To help both development of the old and new products, Ellison said
Oracle is committed to keeping more than 90 percent of PeopleSoft
product development and product support staff. The PeopleSoft
development team will finish the work it started
with PeopleSoft version 8.9, then begin the next upgrade to PeopleSoft
products, version 9.0.

Over the weekend, Oracle fired 5,000 employees, courtesy of express
mail packages. The cuts reduce the combined companies’ worldwide staff
to 50,000.

PeopleSoft executives Dave Duffield
resigned
his position as CEO on Dec. 21. PeopleSoft CFO Kevin Parker,
co-president W. Phillip Wilmington, chief marketing officer Nanci
Caldwell and general counsel James Shaughnessy were also let go
following the completion of the merger earlier this month.

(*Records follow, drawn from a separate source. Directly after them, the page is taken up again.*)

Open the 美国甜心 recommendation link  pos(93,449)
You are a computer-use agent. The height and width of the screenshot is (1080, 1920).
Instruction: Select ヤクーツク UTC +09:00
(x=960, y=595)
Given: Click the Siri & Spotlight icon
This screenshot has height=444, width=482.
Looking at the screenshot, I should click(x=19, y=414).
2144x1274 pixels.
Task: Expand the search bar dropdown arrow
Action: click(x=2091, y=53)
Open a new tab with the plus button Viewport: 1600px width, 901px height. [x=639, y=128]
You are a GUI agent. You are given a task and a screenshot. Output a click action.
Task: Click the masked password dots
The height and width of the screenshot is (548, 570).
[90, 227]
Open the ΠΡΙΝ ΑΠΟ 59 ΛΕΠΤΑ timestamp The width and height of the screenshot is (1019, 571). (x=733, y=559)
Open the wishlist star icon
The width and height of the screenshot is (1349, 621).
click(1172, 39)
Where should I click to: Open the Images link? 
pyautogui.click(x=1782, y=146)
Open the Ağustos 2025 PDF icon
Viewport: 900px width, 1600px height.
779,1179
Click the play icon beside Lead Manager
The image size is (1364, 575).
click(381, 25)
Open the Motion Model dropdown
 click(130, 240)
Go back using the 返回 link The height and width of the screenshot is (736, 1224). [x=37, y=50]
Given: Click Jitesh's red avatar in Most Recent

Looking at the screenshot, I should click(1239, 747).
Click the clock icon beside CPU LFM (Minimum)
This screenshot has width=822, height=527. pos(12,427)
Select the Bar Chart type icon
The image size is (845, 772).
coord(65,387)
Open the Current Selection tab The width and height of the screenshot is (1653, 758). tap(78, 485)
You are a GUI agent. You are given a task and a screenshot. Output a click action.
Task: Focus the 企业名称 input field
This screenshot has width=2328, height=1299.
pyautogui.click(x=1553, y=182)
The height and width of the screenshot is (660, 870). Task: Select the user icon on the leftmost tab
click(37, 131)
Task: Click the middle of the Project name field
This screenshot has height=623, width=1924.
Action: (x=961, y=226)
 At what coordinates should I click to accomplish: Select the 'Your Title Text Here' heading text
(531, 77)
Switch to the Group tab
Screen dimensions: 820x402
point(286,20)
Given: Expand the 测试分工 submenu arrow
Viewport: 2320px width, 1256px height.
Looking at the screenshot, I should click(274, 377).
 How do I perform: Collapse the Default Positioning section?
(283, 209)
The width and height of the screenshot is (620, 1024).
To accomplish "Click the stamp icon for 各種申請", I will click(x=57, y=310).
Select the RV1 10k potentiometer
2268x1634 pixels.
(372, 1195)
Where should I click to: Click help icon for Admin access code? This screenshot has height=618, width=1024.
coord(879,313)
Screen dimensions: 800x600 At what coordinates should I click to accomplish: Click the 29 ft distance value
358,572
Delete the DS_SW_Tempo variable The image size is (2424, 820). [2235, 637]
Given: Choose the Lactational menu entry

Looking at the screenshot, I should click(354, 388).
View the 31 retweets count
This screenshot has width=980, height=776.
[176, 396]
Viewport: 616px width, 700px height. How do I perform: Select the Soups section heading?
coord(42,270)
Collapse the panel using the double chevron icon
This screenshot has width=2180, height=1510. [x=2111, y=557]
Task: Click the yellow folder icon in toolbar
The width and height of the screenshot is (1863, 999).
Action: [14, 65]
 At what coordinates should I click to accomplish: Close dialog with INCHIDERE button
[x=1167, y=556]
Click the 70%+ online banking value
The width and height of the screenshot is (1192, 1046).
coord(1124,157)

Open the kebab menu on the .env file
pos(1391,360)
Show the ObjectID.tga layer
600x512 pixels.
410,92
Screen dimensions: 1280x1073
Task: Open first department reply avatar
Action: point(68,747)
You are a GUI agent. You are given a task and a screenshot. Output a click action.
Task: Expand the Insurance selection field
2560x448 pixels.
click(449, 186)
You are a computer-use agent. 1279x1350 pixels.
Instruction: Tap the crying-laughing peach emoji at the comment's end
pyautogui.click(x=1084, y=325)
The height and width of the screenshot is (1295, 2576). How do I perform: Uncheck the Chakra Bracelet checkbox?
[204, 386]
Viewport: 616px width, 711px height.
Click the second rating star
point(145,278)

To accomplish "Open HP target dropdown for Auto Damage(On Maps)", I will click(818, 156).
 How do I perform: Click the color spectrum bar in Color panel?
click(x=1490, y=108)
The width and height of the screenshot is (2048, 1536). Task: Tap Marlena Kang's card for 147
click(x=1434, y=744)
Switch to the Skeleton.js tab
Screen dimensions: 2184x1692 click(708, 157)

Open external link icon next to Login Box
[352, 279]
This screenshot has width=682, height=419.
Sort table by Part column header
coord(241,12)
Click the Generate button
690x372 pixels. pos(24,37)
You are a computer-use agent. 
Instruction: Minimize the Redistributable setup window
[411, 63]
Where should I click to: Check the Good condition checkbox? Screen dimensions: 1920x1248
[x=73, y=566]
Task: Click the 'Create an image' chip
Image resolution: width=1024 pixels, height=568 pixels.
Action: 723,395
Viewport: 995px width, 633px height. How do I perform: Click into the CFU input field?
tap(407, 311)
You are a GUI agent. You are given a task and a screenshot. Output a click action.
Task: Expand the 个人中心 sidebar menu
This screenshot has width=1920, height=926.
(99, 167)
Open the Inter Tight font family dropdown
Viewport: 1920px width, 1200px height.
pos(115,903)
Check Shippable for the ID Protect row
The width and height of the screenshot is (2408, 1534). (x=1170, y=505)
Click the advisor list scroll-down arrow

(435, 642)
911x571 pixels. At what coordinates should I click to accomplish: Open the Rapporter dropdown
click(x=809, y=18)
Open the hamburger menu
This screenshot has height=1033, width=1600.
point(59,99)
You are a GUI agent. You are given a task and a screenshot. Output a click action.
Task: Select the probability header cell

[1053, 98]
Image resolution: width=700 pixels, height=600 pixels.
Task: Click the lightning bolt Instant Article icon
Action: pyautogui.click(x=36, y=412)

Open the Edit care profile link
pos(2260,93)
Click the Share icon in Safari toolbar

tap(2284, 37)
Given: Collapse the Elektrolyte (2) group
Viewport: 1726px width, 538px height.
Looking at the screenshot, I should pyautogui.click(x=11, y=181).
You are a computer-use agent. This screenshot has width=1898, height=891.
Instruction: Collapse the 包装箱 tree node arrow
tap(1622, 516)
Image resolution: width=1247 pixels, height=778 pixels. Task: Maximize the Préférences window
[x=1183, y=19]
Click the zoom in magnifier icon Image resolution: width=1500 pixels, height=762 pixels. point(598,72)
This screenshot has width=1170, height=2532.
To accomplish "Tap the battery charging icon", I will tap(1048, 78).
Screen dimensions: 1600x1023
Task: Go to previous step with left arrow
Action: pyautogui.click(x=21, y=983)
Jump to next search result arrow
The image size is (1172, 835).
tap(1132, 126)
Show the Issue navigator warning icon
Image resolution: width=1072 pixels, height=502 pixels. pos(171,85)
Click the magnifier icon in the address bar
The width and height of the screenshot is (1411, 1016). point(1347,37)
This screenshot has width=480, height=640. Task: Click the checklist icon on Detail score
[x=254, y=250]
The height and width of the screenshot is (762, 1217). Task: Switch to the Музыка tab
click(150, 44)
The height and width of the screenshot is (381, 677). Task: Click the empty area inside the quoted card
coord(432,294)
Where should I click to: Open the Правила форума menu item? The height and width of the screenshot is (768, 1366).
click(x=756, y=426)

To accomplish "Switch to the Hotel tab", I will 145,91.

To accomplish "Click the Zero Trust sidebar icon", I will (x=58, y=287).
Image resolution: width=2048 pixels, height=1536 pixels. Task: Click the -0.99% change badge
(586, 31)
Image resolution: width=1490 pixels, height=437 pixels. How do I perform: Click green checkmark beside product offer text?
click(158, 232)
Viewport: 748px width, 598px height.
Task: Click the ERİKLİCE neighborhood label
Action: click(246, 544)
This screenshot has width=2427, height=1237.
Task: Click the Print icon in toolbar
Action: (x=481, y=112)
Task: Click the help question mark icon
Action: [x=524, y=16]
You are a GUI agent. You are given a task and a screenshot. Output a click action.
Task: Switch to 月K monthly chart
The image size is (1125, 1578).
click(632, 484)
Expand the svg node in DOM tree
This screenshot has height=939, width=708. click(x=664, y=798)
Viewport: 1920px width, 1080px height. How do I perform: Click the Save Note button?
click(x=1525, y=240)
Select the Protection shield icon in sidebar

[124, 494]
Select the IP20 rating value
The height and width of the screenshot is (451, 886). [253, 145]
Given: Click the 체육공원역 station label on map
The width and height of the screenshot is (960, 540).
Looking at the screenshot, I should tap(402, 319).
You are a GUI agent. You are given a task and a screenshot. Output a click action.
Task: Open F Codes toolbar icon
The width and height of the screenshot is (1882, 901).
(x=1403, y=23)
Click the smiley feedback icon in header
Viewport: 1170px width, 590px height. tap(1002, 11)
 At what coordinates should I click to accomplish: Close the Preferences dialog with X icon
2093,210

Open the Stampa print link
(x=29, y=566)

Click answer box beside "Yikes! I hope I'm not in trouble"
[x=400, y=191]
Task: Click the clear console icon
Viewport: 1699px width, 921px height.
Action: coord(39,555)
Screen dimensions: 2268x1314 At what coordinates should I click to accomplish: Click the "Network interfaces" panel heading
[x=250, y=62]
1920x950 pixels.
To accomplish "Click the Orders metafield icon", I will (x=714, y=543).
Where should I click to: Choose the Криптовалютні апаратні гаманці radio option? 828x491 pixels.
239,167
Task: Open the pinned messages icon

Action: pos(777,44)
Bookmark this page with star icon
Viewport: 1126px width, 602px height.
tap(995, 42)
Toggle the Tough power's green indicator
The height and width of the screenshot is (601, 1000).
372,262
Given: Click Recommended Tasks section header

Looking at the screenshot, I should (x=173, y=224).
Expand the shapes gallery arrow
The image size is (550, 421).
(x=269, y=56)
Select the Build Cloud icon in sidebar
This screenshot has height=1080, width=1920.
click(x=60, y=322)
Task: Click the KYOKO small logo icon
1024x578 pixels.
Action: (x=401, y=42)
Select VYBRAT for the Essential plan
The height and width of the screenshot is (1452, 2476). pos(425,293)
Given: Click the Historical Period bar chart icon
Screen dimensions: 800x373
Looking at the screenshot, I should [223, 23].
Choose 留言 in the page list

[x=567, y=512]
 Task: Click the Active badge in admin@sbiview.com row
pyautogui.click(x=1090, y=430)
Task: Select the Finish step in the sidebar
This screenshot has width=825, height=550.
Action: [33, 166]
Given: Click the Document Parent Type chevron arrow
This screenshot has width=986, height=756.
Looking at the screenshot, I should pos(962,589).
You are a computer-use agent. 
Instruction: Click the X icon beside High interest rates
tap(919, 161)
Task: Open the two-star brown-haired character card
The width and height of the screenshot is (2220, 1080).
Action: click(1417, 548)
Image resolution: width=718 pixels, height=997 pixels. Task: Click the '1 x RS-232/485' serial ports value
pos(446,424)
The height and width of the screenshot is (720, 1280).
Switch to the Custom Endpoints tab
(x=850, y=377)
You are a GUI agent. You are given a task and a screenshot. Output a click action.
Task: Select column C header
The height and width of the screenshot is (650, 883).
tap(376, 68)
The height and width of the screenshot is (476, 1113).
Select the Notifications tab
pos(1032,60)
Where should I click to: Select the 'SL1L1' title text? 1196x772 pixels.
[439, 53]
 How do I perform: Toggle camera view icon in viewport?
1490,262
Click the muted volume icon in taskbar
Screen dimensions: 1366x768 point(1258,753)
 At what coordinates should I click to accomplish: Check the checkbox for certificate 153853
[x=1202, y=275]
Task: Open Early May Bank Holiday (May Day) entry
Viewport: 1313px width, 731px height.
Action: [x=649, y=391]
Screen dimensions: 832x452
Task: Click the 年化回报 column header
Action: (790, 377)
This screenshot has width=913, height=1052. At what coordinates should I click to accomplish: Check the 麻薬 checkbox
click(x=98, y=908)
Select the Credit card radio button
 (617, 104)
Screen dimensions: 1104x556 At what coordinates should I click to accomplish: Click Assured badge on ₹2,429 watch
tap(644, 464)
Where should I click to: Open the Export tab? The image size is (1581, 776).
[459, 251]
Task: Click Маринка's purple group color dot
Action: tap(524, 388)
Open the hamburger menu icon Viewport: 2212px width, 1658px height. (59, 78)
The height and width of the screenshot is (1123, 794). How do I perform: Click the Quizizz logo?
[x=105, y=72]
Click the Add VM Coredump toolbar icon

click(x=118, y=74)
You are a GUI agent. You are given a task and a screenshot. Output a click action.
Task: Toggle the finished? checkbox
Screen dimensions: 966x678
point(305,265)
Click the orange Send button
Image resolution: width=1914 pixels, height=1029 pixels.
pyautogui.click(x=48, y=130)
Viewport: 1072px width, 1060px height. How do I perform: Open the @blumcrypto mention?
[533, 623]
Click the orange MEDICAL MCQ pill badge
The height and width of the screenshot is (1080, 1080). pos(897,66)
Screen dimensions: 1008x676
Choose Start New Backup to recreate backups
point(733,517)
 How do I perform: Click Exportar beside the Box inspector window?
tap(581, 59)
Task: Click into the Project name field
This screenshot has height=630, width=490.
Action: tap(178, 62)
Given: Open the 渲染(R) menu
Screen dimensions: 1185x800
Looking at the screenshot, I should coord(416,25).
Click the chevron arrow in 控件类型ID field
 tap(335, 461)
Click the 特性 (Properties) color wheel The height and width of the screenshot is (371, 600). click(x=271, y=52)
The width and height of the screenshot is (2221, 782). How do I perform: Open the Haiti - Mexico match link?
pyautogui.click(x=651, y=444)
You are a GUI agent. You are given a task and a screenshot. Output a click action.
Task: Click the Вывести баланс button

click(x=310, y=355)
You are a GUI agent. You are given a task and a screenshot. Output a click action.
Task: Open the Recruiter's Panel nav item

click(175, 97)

Oracle has undergone a realignment, as well. Ron Wohl, executive
vice president of applications development and Michael Rocha, executive
vice president of global support, have both reportedly moved on. A source
familiar with the situation who asked not to be identified, told
internetnews.com Wohl would most likely stay on with Oracle but
in another department.

As the company rolls out its vision for the future, analysts and even
Oracle admits its first challenge is to hold onto PeopleSoft customers
and their maintenance contracts, which was one of the motivations for
acquiring PeopleSoft in the first place.

“Oracle is going to have a lot of explaining to do, to reassure IT
executives and those PeopleSoft personnel with the option of remaining
at ‘OracleSoft’ that Oracle’s intentions are honorable,” Michael Dortch,
principal business analyst with IT infrastructure research firm Robert
Frances Group, told internetnews.com. “The proof is in the
pudding, as the saying goes, but what happens if there’s not enough of
the right mix of people to make a pudding anyone wants to eat?”